La chose est presque aussi ancienne que la philosophie;
mais le nom ne date guère que du XVIIe
siècle. Wolf, s'il n'est pas absolument le
premier qui s'en soit servi, est du moins le premier écrivain de
quelque célébrité qui ait spécialement désigné
par là une des divisions de la philosophie. Il faut ajouter que,
si la science de l'âme est restée longtemps innommée,
cela tient à ce qu'elle n'était point traitée comme
une science distincte, mais demeurait pour ainsi dire incorporée
aux autres parties de la philosophie, dont elle était considérée
comme le soutien et le point de départ. Que, d'ailleurs, l'étude
de l'âme humaine ait attiré presque dès l'origine l'attention
des philosophes; que Socrate, Platon,
Aristote,
les Stoïciens, les Pères de l'Église,
les scolastiques, aient amassé sur
ce sujet, pour le transmettre à la philosophie moderne,un véritable
trésor d'observations, qui n'a fait que s'accroître et se
coordonner depuis que Descartes a établi
plus scientifiquement, plus méthodiquement qu'on ne l'avait fait
jusqu'alors, l'existence distincte du principe
pensant: il ne pouvait en être autrement, suivant l'idée
que l'on se fait ordianirement de la philosophie.
Si l'on se place
dans la perspective qui fait de l'âme humaine (c'est-à-dire
de sa nature intime, deses attributs essentiels, de ses différentes
fonctions, des lois auxquelles elle est soumise) l'objet de la psychologie,
dès le premier pas, elle se trouve en présence d'objections
plus ou moins spécieuses, bien vieilles au fond, mais sans cesse
renouvelées, qui ne vont à rien de moins qu'à nier
sa légitimité, son droit à exister comme science distincte.
L'âme, disaient les Épicuriens,
est une partie de l'humain au même titre que les mains, les pieds
et les yeux (Lucrèce,
de
Natura rerum, Ill, v. 95 et suiv.), et ils en concluraient que c'est
à la physique qu'appartient l'étude
de l'humain tout entier.
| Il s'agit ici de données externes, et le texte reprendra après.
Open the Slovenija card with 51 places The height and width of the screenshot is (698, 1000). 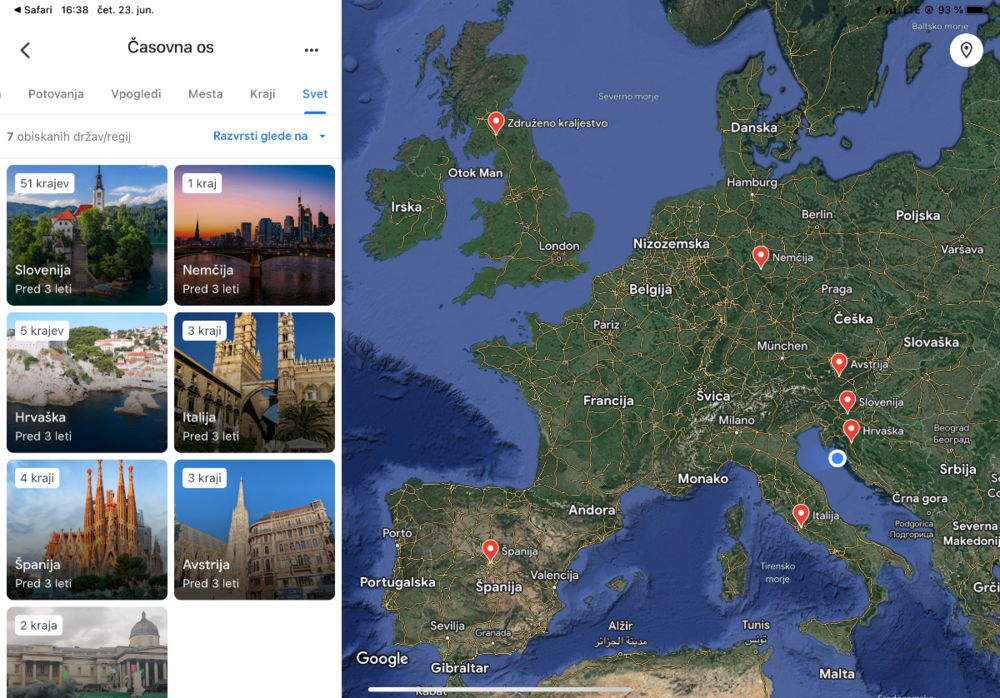(x=87, y=235)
Avec plus de science et moins de décision,
le matérialisme moderne dit, au fond,
la même chose, lorsqu'il proclame que le moral n'est que le physique
retourné (Cabanis),
que toutes les facultés de l'humain sont attachées à
son encéphale,
que la pensée n'est qu'une sécrétion du cerveau (Broussais),
et qu'il revendique à ce titre, pour la physiologie, l'analyse des
fonctions du moral humain, que la métaphysique et l'idéologie
ont déclaré devoir être de leur domaine exclusif.
Jouffroy,
dans une polémique spécialement dirigée contre Broussais,
a vivement combattu cette prétention, et établi par les raisons,
les plus fortes la légitimité de la distinction de la psychologie
et de la physiologie : c'est le titre de son Mémoire sur
ce sujet. Voici le résumé de son argumentation : Il ne suffit
pas, pour prouver que la psychologie a un objet qui lui est propre, de
s'appuyer, comme on le fait ordinairement, sur la différence des
phénomènes
de la vie morale et de la vie animale, et de conclure de cette diférence
celle des principes de l'une et de l'autre vie. La différence des
effets ne crée, en effet, qu'une présomption
et nullement une certitude en faveur de la différence des causes.
C'est à celles-ci qu'il faut remonter. Or, si l'on recherche la
cause des phénomèns de la vie animale, on en est réduit
aux hypothèses, comme lorsqu'il s'agit
des forces purement physiques. La respiration,
la digestion,
etc., ont une cause; mais cette cause, qu'est-elle en soi? Est-elle une
ou multiple? etc.
Le problème
se pose différemment à propos de la cause des pensées,
et surtout de la cause des volitions. L'enfant
lui-même, interrogé sur ce sujet, répondrait : C'est
moi
qui pense, c'est moi qui veux. Nous ignorons la cause des phénomènes
de la vie animale : nous avons conscience
d'être cause des phénomènes de la vie morale, et cette
perception
du sens intime embrasse à la fois la cause, l'effet, et l'opération
par laquelle la cause produit son effet. En même temps, la conscience
de l'activité personnelle est un fait permanent et non interrompu.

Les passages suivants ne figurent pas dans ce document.